Les hôpitaux et les organisations médicales sonnent eux aussi l’alarme de toutes leurs forces. Mardi, quelques heures avant l’explosion à l’hôpital Ahli Arab, le président de Médecins sans frontières international, Christos Christou, a mis en ligne une vidéo dans laquelle il exposait la situation dans l’enclave palestinienne. « C’est une catastrophe. Les hôpitaux et les cliniques qui n’ont pas été évacués fonctionnent à peine. Il n’y a pas d’électricité, pas de fournitures médicales. Les patients risquent leur vie en se déplaçant ou en restant.
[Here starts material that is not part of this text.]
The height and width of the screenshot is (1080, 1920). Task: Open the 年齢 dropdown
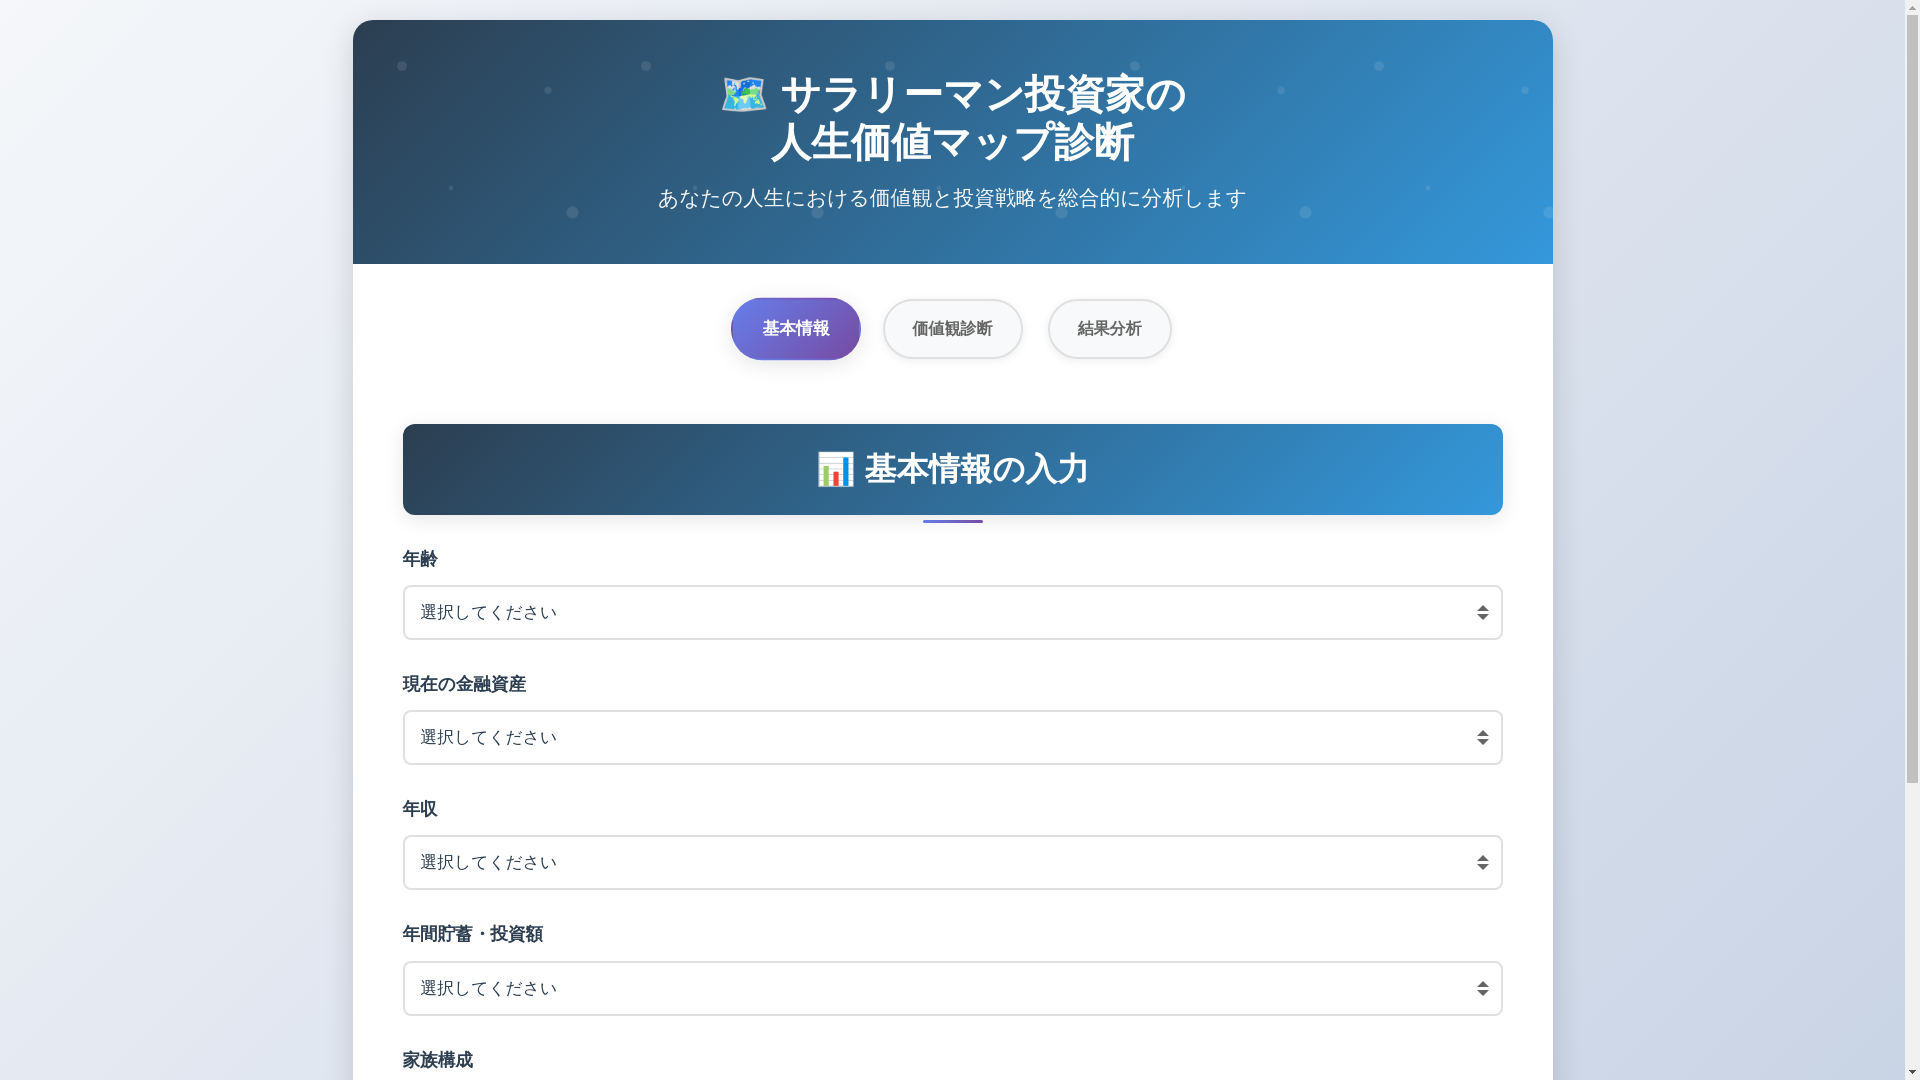tap(952, 612)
Dans les deux cas, ils risquent de mourir sans recevoir de soins », a dit le chirurgien d’origine grecque en fixant la caméra.

Dans un communiqué mis en ligne le 14 octobre, l’Organisation mondiale de la santé (OMS) a dénoncé l’ordre d’évacuer les cliniques et les hôpitaux du nord de Gaza émis par les autorités israéliennes, qualifiant l’évacuation forcée de « peine de mort pour les malades et les blessés ». L’OMS a demandé le renversement de l’ordre, mais ce dernier n’est jamais venu.

La même organisation, qui opère un site de surveillance pour répertorier les attaques proscrites internationalement contre les établissements de santé et le personnel médical et ambulancier, n’a pas documenté qu’une seule violation de cette norme internationale depuis le 7 octobre dans les territoires palestiniens, mais bien 133. Avant l’explosion à l’hôpital de Gaza, mardi, l’OMS répertoriait déjà 22 morts en neuf jours parmi les patients et le personnel d’établissements de santé qui ont été la cible de ces violations.

Tout cela est plus qu’inquiétant et mérite des condamnations internationales aussi claires que celles formulées mardi – dans les capitales occidentales comme dans celles du monde arabo-musulman – après l’annonce de la tragédie de l’hôpital Ahli Arab.